Under the old narrative, this was called customized outsourcing. Under the new narrative, it's a "foundation model plus domestic computing power plus developer platform." Every word here hits a sweet spot for the current capital market.
The capital market always pays a premium for a clear narrative.
Zhipu AI's story is one sentence: "China's Anthropic."
MiniMax's story is four sentences: multimodal, consumer social, video generation, global expansion. None of these four lines is inherently wrong, but none is strong enough to command an independent valuation on its own. The market doesn't know whether to value it as a model company, an application company, or an overseas expansion company, so it ends up valuing it at the cheapest of the three.
Morgan Stanley projects a 2027 price-to-sales ratio of 57 times for Zhipu AI, and 29 times for MiniMax. In the same track, the valuation multiple is double. The difference isn't just in technology; it's also in the sharpness of the narrative.
Don't Rush to Crown Zhipu AI
Having said all this, concluding that "Zhipu AI has won it all" would be replacing one form of naivety with another.
First, let's say a fair word for MiniMax.
Founder Yan Junjie has believed from day one that multimodality is the endgame—text, voice, vision, and video will eventually converge, and a complete product ecosystem is the real moat. Over a five or ten-year horizon, this judgment might not be wrong.
The problem is that being right about the endgame and making money in the mid-game are two different things. You can be correct about the endgame but also burn yourself out in the mid-game.
It still has cards to play: its B2B open platform revenue grew nearly 198% annually, with a gross margin of about 70%. Management has stated a goal of reaching $1 billion in ARR by the end of 2026, and preparations for a return to the A-share market have begun. The steering wheel is turning; the question is just how fast it can turn and how much fuel is left in the tank.

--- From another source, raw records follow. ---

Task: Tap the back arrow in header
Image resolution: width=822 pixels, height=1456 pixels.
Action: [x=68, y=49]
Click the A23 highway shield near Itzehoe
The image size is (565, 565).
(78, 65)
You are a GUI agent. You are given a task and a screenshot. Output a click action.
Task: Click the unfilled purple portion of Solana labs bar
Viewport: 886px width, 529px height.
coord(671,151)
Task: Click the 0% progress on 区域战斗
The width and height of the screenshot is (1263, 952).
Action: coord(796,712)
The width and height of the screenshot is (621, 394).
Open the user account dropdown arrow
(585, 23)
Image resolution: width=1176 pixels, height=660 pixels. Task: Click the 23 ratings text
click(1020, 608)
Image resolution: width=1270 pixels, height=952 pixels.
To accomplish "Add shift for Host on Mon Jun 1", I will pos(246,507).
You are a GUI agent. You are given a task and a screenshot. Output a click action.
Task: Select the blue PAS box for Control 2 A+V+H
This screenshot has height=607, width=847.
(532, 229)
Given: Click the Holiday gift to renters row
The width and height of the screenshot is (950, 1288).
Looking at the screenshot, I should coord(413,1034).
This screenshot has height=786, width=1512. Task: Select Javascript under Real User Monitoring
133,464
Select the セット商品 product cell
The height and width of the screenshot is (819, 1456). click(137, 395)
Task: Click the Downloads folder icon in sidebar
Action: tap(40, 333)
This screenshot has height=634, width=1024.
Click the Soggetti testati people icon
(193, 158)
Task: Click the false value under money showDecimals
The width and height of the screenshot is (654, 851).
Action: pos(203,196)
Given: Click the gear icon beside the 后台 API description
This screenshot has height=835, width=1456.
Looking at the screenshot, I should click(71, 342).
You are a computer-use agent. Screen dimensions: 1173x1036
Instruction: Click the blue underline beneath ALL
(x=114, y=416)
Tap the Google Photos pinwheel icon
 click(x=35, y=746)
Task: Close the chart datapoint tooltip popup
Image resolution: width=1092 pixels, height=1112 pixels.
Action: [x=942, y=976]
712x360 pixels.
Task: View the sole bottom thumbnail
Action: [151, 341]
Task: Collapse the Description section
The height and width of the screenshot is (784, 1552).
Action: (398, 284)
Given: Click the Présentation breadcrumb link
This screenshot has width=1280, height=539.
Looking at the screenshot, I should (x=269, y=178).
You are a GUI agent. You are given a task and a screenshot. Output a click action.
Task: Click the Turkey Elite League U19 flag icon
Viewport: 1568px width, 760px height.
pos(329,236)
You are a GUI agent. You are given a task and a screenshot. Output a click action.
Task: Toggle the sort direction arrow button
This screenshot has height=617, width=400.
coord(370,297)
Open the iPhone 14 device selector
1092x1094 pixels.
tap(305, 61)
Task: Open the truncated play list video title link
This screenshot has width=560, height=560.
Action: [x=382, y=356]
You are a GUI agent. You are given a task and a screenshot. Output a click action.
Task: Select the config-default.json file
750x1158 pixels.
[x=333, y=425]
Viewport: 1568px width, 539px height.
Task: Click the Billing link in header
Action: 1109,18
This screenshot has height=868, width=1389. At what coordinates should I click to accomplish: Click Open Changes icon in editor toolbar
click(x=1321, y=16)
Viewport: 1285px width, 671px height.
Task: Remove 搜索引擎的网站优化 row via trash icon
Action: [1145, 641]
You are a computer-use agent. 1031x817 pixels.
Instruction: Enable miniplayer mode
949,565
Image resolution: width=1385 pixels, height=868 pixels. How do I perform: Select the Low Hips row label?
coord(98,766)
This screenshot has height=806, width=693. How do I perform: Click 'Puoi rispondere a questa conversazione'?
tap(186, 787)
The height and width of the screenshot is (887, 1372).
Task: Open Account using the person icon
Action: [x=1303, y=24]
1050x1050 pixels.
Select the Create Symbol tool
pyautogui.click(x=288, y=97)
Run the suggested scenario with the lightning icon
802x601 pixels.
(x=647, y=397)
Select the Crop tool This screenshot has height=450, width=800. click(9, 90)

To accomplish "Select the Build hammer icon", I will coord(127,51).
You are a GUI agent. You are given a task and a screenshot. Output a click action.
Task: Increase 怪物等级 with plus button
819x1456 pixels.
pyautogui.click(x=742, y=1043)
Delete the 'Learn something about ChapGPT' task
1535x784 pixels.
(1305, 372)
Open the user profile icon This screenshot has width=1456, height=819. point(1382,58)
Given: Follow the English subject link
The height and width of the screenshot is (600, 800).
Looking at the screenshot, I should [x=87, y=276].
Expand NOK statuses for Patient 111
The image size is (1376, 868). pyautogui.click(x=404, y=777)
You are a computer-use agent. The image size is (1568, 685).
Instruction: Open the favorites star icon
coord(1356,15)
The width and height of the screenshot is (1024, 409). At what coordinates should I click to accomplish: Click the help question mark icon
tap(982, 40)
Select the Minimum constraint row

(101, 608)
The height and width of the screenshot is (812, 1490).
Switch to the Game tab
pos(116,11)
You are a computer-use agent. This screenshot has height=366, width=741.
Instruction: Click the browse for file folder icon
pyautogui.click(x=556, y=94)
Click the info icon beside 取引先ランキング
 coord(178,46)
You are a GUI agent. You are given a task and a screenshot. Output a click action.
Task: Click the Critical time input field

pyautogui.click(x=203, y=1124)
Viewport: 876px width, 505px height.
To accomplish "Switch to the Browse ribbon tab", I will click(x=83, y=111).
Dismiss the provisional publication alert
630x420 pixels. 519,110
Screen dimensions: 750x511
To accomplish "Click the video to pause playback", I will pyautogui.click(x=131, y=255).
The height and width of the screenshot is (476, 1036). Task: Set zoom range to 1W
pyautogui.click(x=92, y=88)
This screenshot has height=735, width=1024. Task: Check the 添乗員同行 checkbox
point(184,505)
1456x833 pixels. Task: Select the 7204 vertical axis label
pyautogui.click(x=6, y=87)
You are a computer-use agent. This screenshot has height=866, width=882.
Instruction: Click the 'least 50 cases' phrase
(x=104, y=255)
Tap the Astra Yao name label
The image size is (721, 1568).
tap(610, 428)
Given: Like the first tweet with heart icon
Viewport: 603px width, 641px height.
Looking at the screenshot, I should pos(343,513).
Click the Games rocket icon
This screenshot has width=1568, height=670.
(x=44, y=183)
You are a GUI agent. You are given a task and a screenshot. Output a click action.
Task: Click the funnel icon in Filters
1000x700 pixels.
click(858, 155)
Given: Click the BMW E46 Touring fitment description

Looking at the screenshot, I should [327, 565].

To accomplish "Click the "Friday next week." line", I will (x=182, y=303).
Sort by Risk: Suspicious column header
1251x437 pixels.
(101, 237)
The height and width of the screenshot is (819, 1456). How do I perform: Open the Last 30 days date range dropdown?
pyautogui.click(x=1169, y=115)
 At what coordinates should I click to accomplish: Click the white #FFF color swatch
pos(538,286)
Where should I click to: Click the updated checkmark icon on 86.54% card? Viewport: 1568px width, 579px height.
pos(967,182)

Now, let's throw some cold water on Zhipu AI. Its 2025 revenue was RMB 724 million, with an annual loss of RMB 4.718 billion, and a market cap of HK$900 billion. This price-to-sales ratio would require teacher supervision in any securities analysis textbook. Moreover, there's a dark line buried beneath the cheers: the comprehensive gross margin shrank from 56.3% in 2024 to 41%. Zhipu AI hasn't built its own large-scale computing infrastructure. Under this asset-light model, computing costs rise linearly with token call volume. The price hike isn't just pricing confidence; it's a necessary action to maintain a self-consistent business logic. Half of its pricing power comes from model capability, and the other half from the current seller's market where computing demand outstrips supply. Once the computing power gap eases, no one can guarantee that half of this card will still be in play.
It's winning a relative race, not an absolute valuation.
But regardless of what happens next for these two companies, the divergence over the past six months has already written an era-defining judgment onto the K-line chart, using a market cap difference of over HK$800 billion: The bible of the mobile internet era is obsolete.
The premise of "one side pays for the other" was that user attention could be wholesaled to the other party at near-zero cost. In the large model era, every unit of attention must be priced per token and depreciated against GPU costs.
The real change isn't that the sheep have lost their value. It's that the sheep's attention no longer inherently holds value. The sheep's intentions, tasks, transactions, and productivity—those are what hold value.
In the previous era, whoever herded the most sheep won.
In this era, whoever figures out first which part of the sheep is truly valuable, survives.